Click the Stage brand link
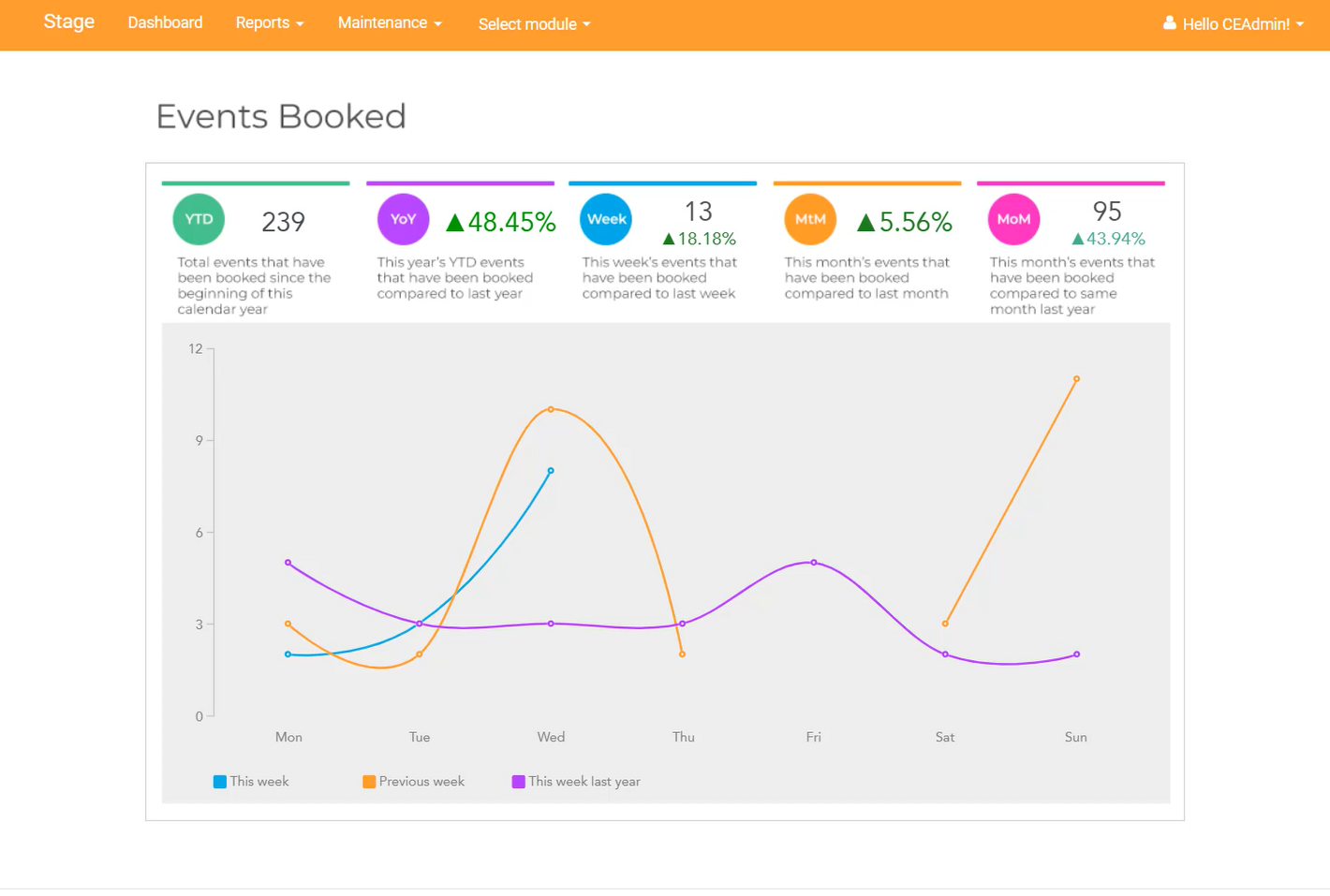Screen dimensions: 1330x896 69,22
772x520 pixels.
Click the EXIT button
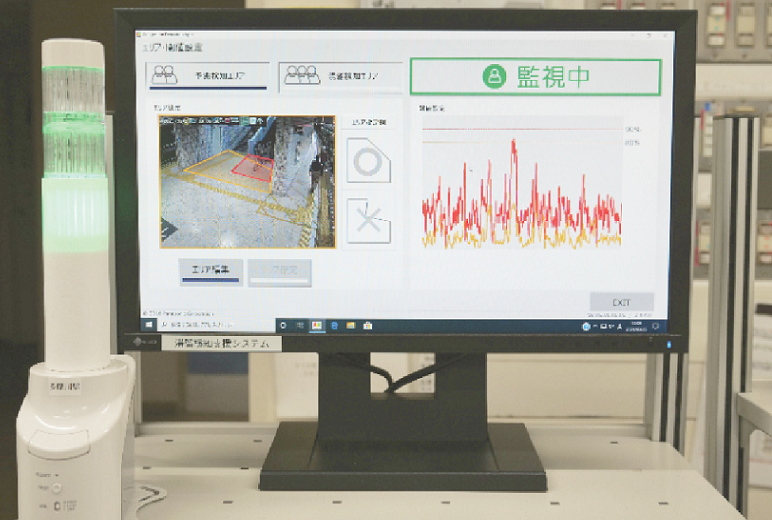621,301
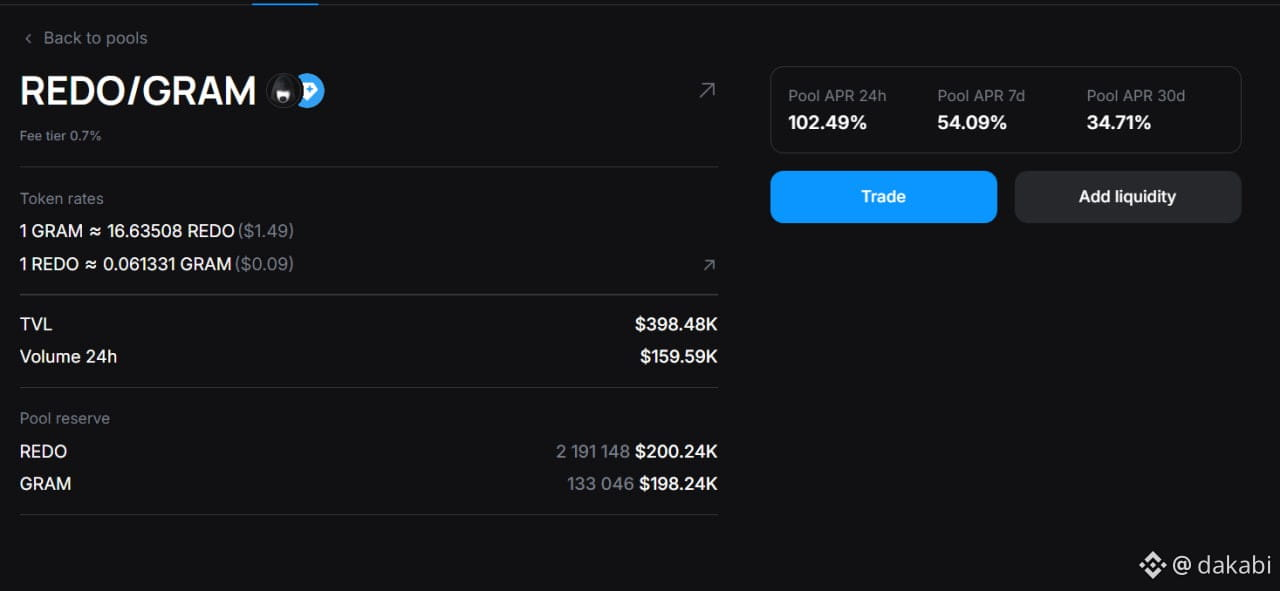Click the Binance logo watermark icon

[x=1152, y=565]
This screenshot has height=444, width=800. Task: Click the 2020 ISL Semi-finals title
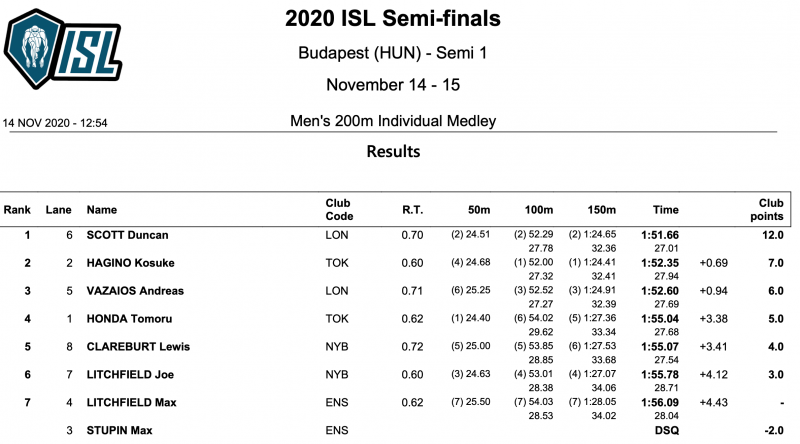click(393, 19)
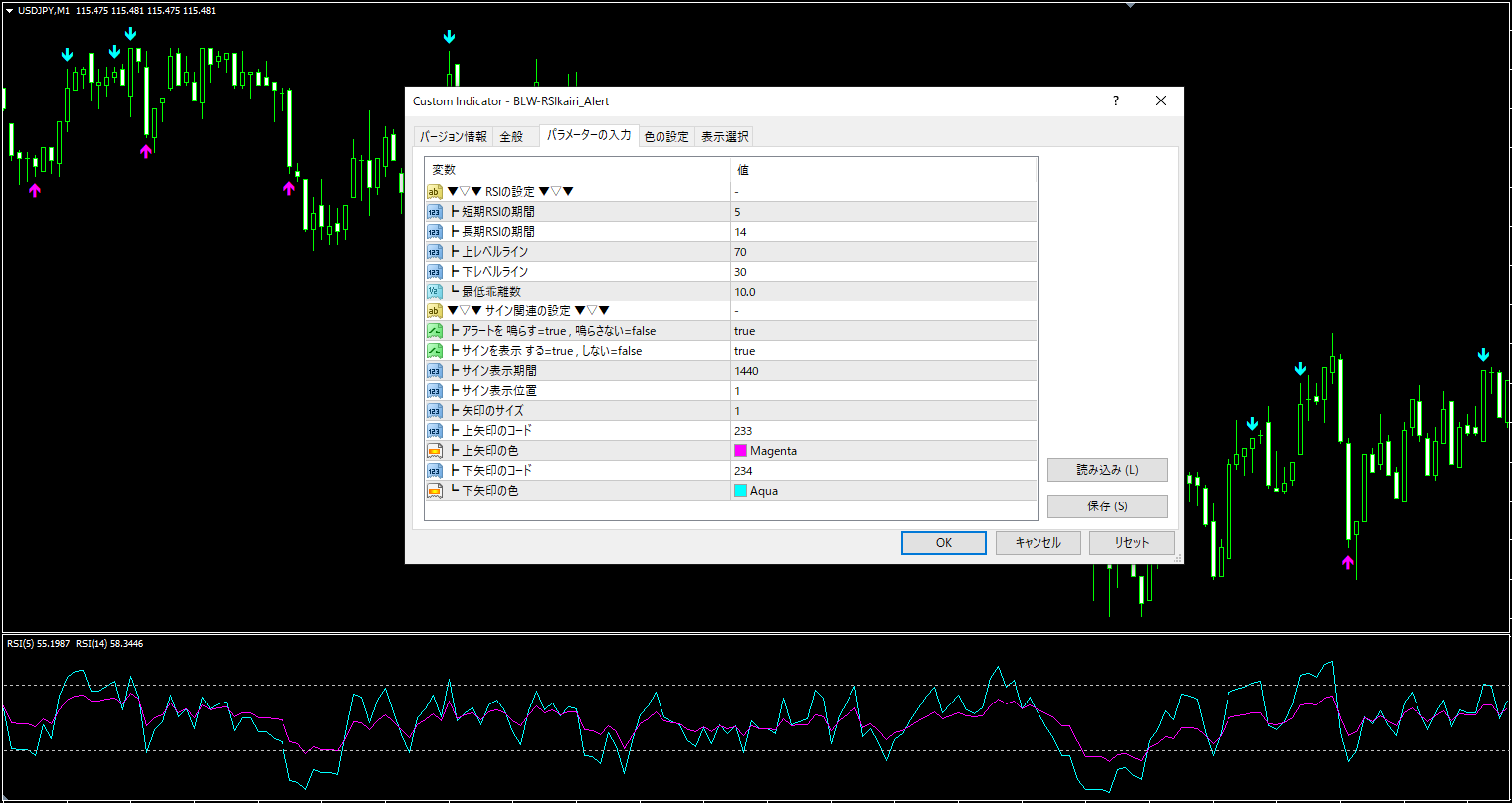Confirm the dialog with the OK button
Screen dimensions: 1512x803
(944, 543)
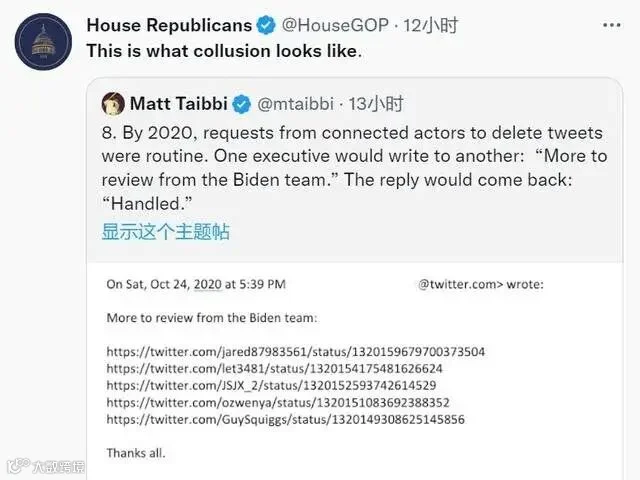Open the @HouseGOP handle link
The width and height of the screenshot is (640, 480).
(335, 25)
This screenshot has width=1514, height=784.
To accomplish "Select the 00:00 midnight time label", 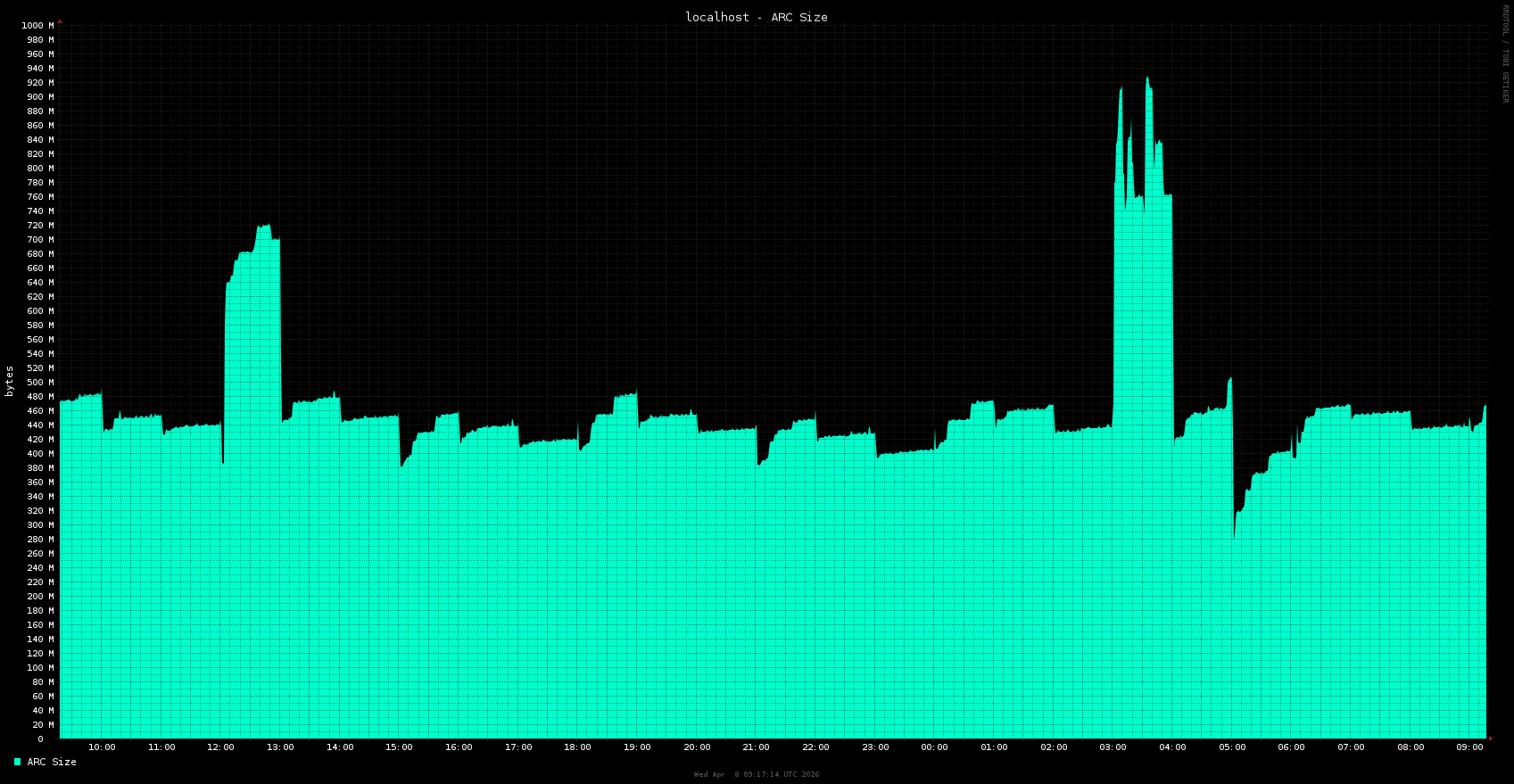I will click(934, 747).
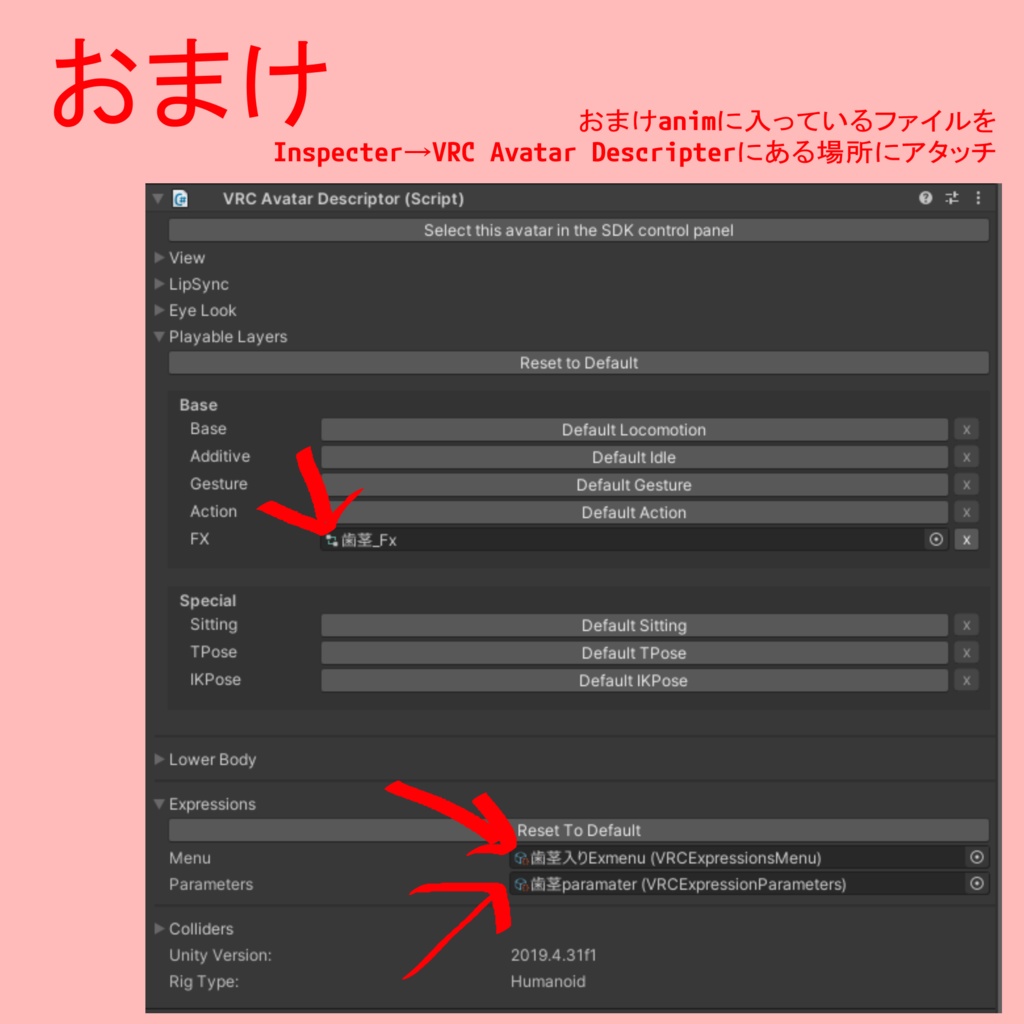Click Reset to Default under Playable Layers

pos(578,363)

========================================

Where a picture appears in the records above, omit it, and transcribe exactly the stretch of lines from the one with "Click the EXIT button" through the one with "This screenshot has width=1514, height=784.".

Click the EXIT button
621,301
Click the Binance logo watermark icon

[x=1152, y=565]
This screenshot has height=444, width=800. Task: Click the 2020 ISL Semi-finals title
click(393, 19)
Confirm the dialog with the OK button
Screen dimensions: 1512x803
(944, 543)
Open the @HouseGOP handle link
The width and height of the screenshot is (640, 480).
(335, 25)
This screenshot has width=1514, height=784.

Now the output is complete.